Do this - Transcribe each line of the material below verbatim, leaving out the pictures.
[start]
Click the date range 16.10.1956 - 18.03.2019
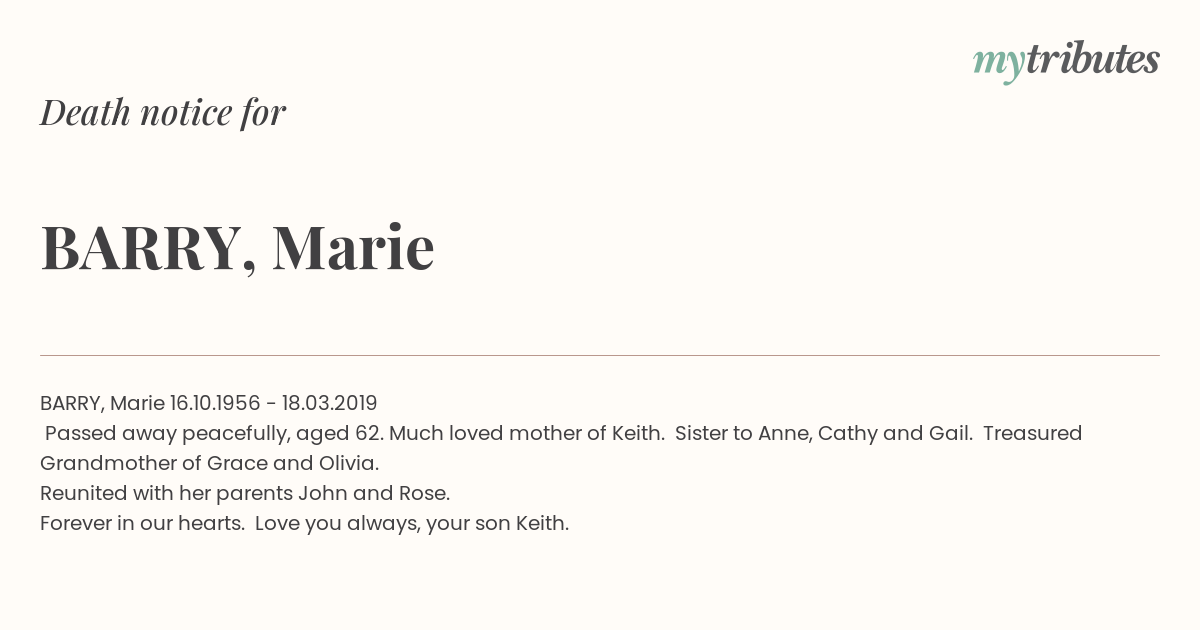 click(274, 403)
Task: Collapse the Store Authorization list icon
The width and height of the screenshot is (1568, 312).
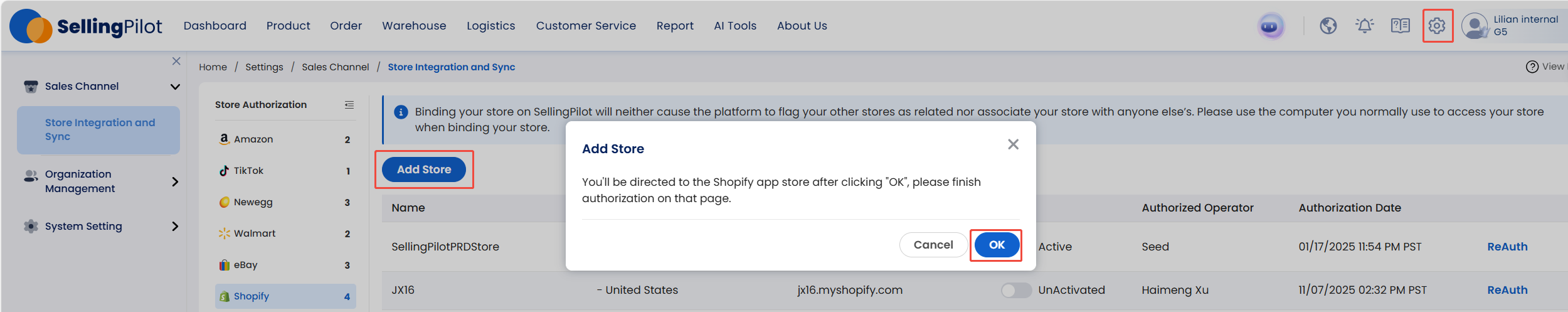Action: tap(349, 105)
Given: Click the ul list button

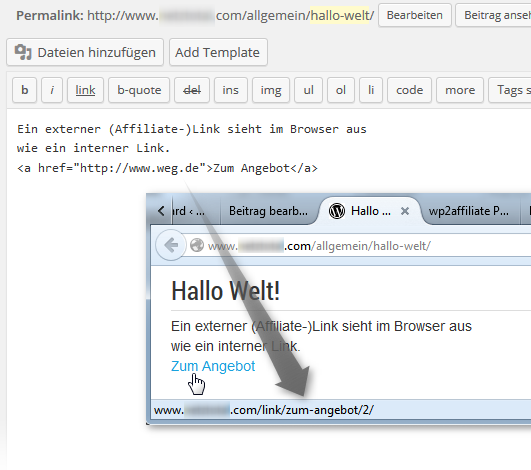Looking at the screenshot, I should pyautogui.click(x=308, y=90).
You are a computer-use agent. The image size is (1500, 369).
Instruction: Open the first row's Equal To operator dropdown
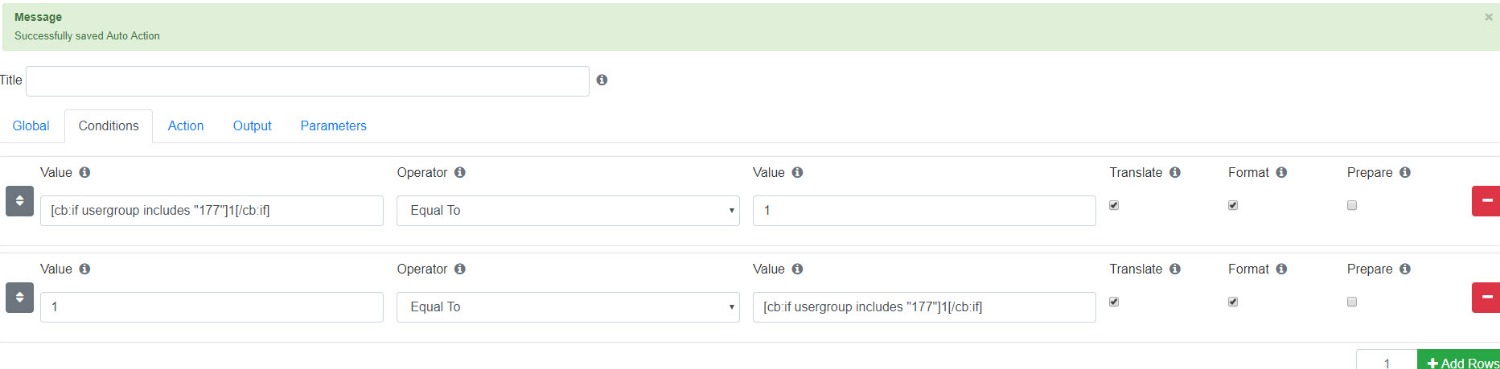(568, 210)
[end]
Exercise output -
Click the date range 16.10.1956 - 18.03.2019
 click(274, 403)
Task: Collapse the Store Authorization list icon
The width and height of the screenshot is (1568, 312).
Action: tap(349, 105)
Given: Click the ul list button

Looking at the screenshot, I should pyautogui.click(x=308, y=90).
You are a computer-use agent. The image size is (1500, 369).
Instruction: Open the first row's Equal To operator dropdown
(568, 210)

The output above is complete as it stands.